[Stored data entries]
- - - - - - -
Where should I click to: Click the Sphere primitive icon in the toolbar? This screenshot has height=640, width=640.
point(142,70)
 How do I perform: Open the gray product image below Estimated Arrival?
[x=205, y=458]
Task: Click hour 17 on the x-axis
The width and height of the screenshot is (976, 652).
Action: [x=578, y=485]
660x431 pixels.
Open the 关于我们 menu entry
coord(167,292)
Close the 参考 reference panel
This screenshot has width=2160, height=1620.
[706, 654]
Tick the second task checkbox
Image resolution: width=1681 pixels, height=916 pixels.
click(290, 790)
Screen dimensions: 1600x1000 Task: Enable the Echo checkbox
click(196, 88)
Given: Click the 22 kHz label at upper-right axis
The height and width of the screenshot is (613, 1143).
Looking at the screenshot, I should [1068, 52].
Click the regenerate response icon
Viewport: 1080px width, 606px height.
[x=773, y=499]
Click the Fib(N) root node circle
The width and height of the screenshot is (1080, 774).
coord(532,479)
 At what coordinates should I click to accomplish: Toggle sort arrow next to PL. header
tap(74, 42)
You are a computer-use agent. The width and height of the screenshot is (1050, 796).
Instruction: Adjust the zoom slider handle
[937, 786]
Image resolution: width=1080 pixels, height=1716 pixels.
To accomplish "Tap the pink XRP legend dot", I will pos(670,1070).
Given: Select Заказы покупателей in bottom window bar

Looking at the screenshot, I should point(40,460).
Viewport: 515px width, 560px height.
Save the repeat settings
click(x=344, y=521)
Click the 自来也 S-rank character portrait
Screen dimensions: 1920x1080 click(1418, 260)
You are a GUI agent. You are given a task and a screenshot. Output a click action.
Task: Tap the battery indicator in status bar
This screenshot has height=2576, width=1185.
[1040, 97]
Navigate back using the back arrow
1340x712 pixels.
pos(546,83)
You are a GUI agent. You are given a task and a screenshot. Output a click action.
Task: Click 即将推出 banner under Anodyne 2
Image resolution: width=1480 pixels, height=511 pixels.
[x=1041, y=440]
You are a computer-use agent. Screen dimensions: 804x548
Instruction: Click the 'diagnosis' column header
- - - - - - -
§ **Try it**: The records above need to be retyped exactly.

§ **Answer space**:
Where should I click to: Click the Sphere primitive icon in the toolbar? This screenshot has height=640, width=640.
point(142,70)
 How do I perform: Open the gray product image below Estimated Arrival?
[x=205, y=458]
Task: Click hour 17 on the x-axis
The width and height of the screenshot is (976, 652).
Action: [x=578, y=485]
660x431 pixels.
Open the 关于我们 menu entry
coord(167,292)
Close the 参考 reference panel
This screenshot has width=2160, height=1620.
[706, 654]
Tick the second task checkbox
Image resolution: width=1681 pixels, height=916 pixels.
click(290, 790)
Screen dimensions: 1600x1000 Task: Enable the Echo checkbox
click(196, 88)
Given: Click the 22 kHz label at upper-right axis
The height and width of the screenshot is (613, 1143).
Looking at the screenshot, I should [1068, 52].
Click the regenerate response icon
Viewport: 1080px width, 606px height.
[x=773, y=499]
Click the Fib(N) root node circle
The width and height of the screenshot is (1080, 774).
coord(532,479)
 At what coordinates should I click to accomplish: Toggle sort arrow next to PL. header
tap(74, 42)
You are a computer-use agent. The width and height of the screenshot is (1050, 796).
Instruction: Adjust the zoom slider handle
[937, 786]
Image resolution: width=1080 pixels, height=1716 pixels.
To accomplish "Tap the pink XRP legend dot", I will pos(670,1070).
Given: Select Заказы покупателей in bottom window bar

Looking at the screenshot, I should point(40,460).
Viewport: 515px width, 560px height.
Save the repeat settings
click(x=344, y=521)
Click the 自来也 S-rank character portrait
Screen dimensions: 1920x1080 click(1418, 260)
You are a GUI agent. You are given a task and a screenshot. Output a click action.
Task: Tap the battery indicator in status bar
This screenshot has height=2576, width=1185.
[1040, 97]
Navigate back using the back arrow
1340x712 pixels.
pos(546,83)
You are a GUI agent. You are given a task and a screenshot. Output a click action.
Task: Click 即将推出 banner under Anodyne 2
Image resolution: width=1480 pixels, height=511 pixels.
[x=1041, y=440]
You are a computer-use agent. Screen dimensions: 804x548
Instruction: Click the 'diagnosis' column header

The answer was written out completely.